Assigned task: Rewrite the stretch of records from the line containing "The height and" through the line containing "menu-item-reselect: 重新选择(E) Shift+Ctrl+D is", replacing "location" with "position" and changing nothing else. Omit the pictures from your answer.

Materials provided:

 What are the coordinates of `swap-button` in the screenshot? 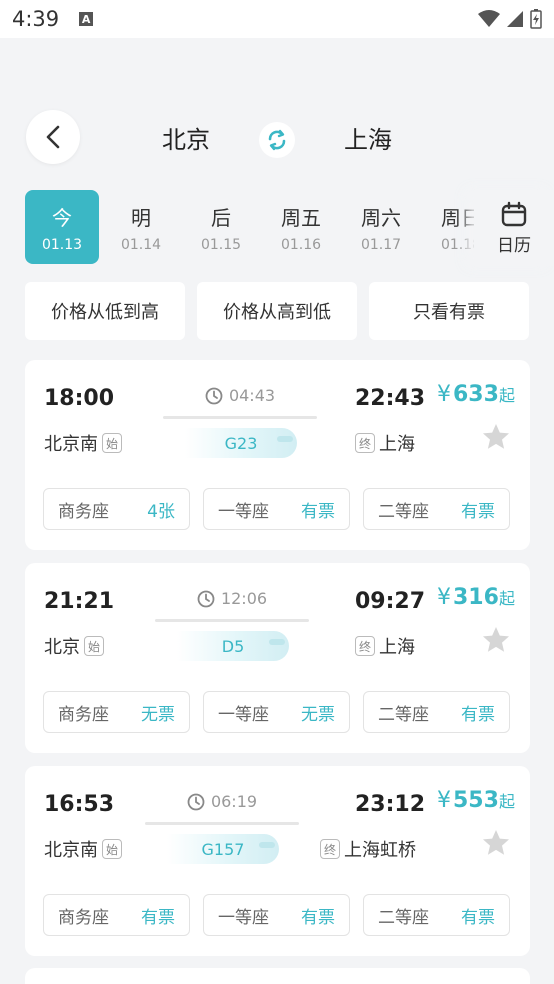 It's located at (277, 140).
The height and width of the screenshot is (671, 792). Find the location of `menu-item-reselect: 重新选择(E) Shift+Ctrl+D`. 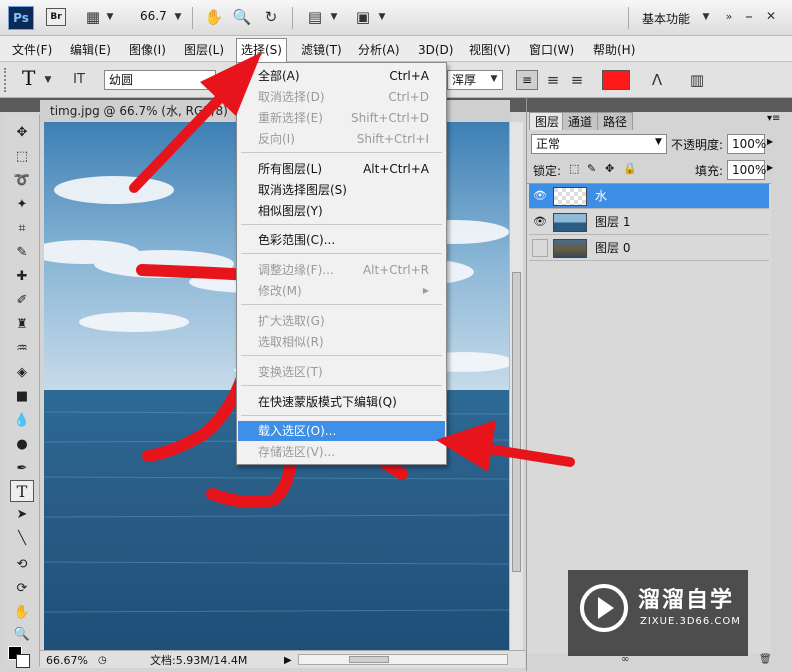

menu-item-reselect: 重新选择(E) Shift+Ctrl+D is located at coordinates (342, 118).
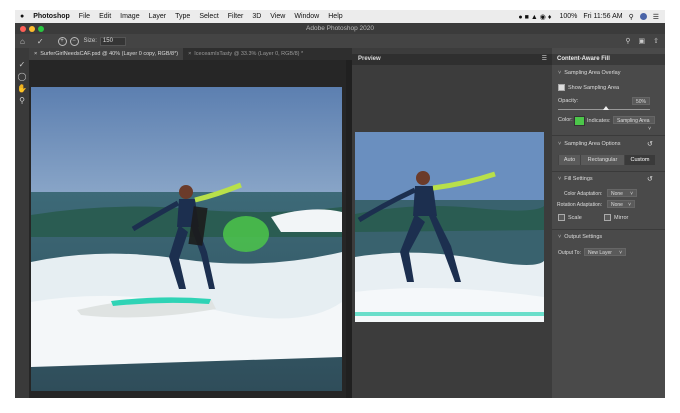  I want to click on section-heading: Sampling Area Overlay, so click(592, 73).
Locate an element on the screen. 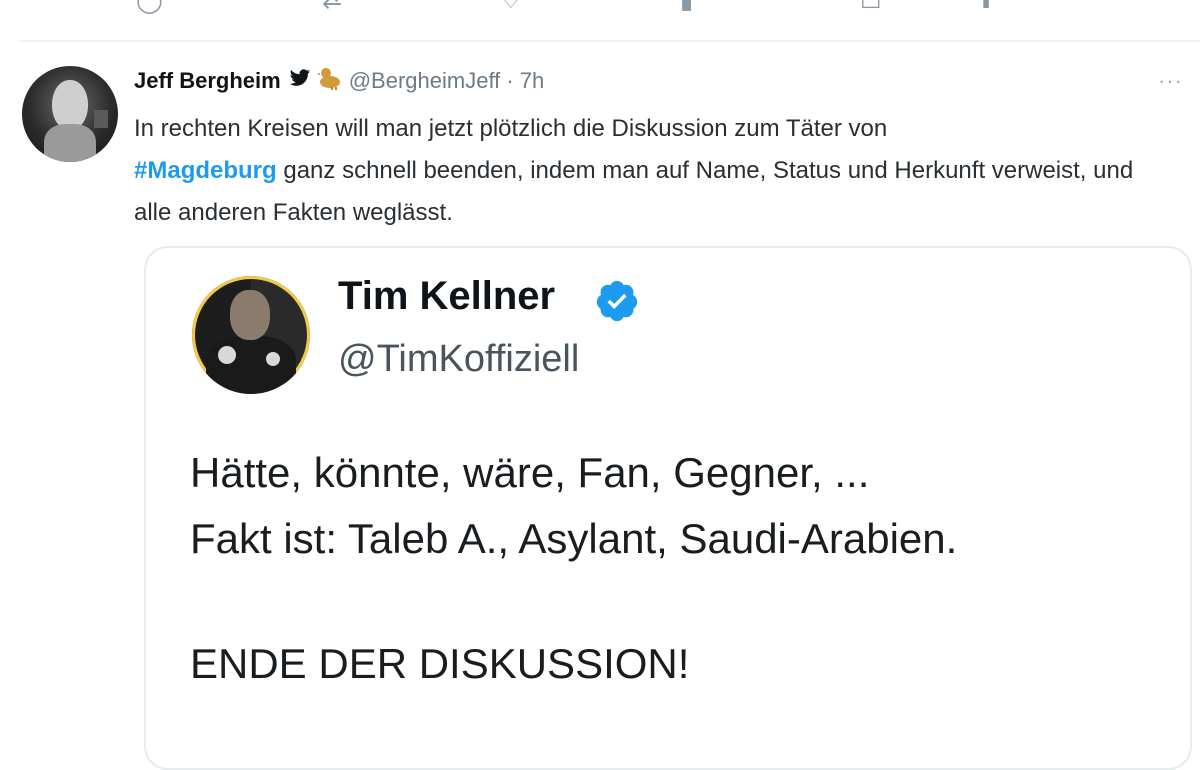 This screenshot has height=770, width=1200. author-handle-timestamp: @BergheimJeff · 7h is located at coordinates (447, 81).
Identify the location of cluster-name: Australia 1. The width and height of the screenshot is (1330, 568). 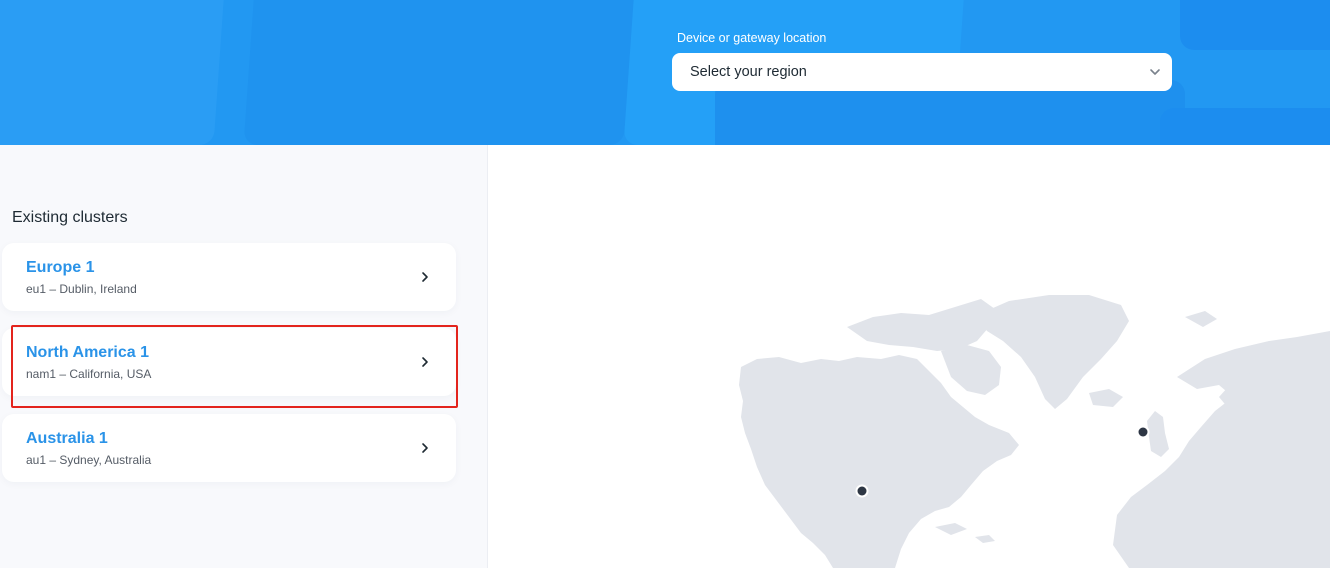
(67, 438).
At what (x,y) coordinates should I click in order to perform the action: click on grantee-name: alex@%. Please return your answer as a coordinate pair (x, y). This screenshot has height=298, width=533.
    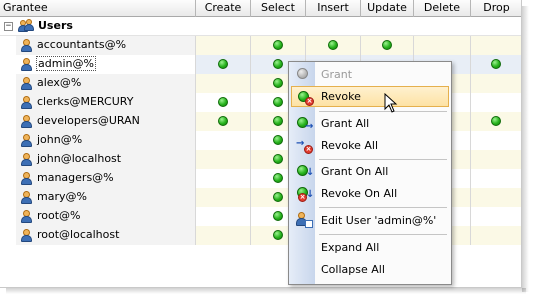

Exercise result:
The height and width of the screenshot is (671, 792). Find the position of `menu-item-reselect: 重新选择(E) Shift+Ctrl+D`. 

menu-item-reselect: 重新选择(E) Shift+Ctrl+D is located at coordinates (342, 118).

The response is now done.